ÖVP-Familiensprecherin Ridi Steibl spricht sich gegen eine Verlagerung der Besuchsbegeleitung sowie des freiwilligen sozialen Jahres in den FLAF aus

Wien (ÖVP-PK) - Entschieden reagierte heute, Donnerstag, ÖVP-Familiensprecherin Abg. Ridi Steibl auf den Vorschlag von Sozialminister Erwin Buchinger im gestrigen Sozialausschuss: Sie sprach sich strikt gegen eine Verlagerung der Besuchsbegeleitung sowie des freiwilligen sozialen Jahres in den FLAF aus. "Die Besuchsbegleitung und das freiwillige soziale Jahr müssen im Regelbudget des Sozialministeriums Platz finden.

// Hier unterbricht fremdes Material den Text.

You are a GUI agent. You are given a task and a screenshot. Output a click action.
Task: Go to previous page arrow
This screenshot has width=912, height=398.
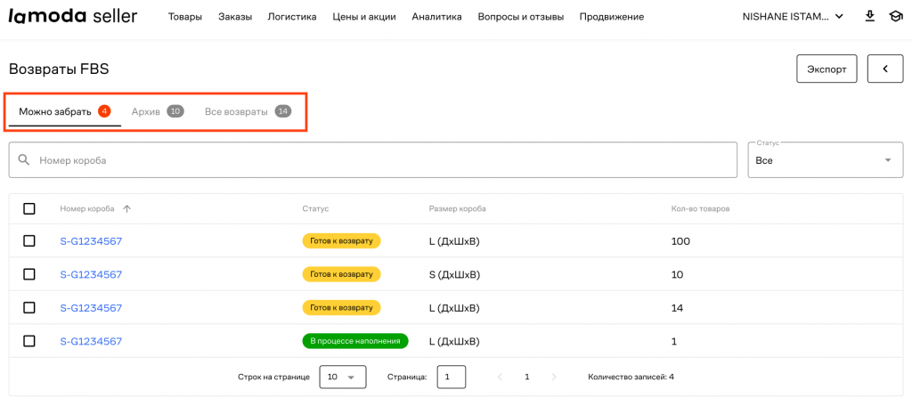click(x=500, y=377)
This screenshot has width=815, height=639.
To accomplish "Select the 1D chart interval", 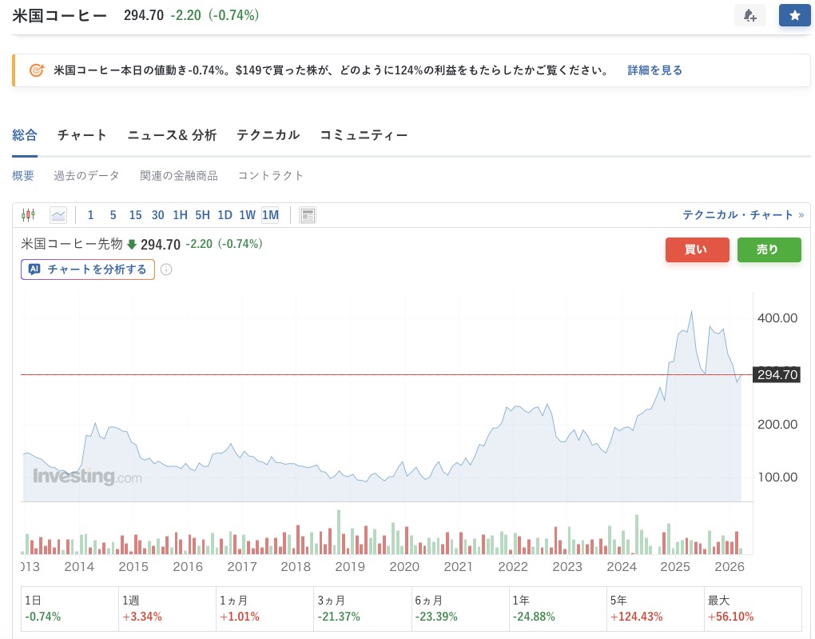I will click(225, 214).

Wir können den Familienlastenausgleichsfonds nicht noch weiter aushöhlen." Schon in den Jahren während der SPÖ-Regierung sei der FLAF massiv ausgeräumt worden, so zum Beispiel durch die Schülerfreifahrten für öffentliche Verkehrsmittel." ****

"Gerade in der heutigen Zeit sei es ein wichtiges Anliegen, über die Besuchsbegleitung sowohl Kinder als auch Eltern bei der Bewältigung der schwierigen Phase nach einer Scheidung zu unterstützen", führte Steibl aus. Mit dem freiwilligen sozialen Jahr bekommen junge Menschen ab 18 Jahren die Möglichkeit, die Arbeit im Sozialbereich kennen zu lernen, sich sozial zu engagieren und wichtige Schlüsselqualifikationen im Sozialbereich zu erwerben. "Derart wichtige Agenden dürfen nicht einfach in den FLAF abgeschoben werden! Sozialminister Buchinger muss für diese - ebenso wie seine Amtsvorgängerin Haubner - einen Platz in seinem fixen Budget finden. Das würde auch die Wertigkeit dieser Themen unterstreichen", bekräftigte Steibl abschließend ihre Position.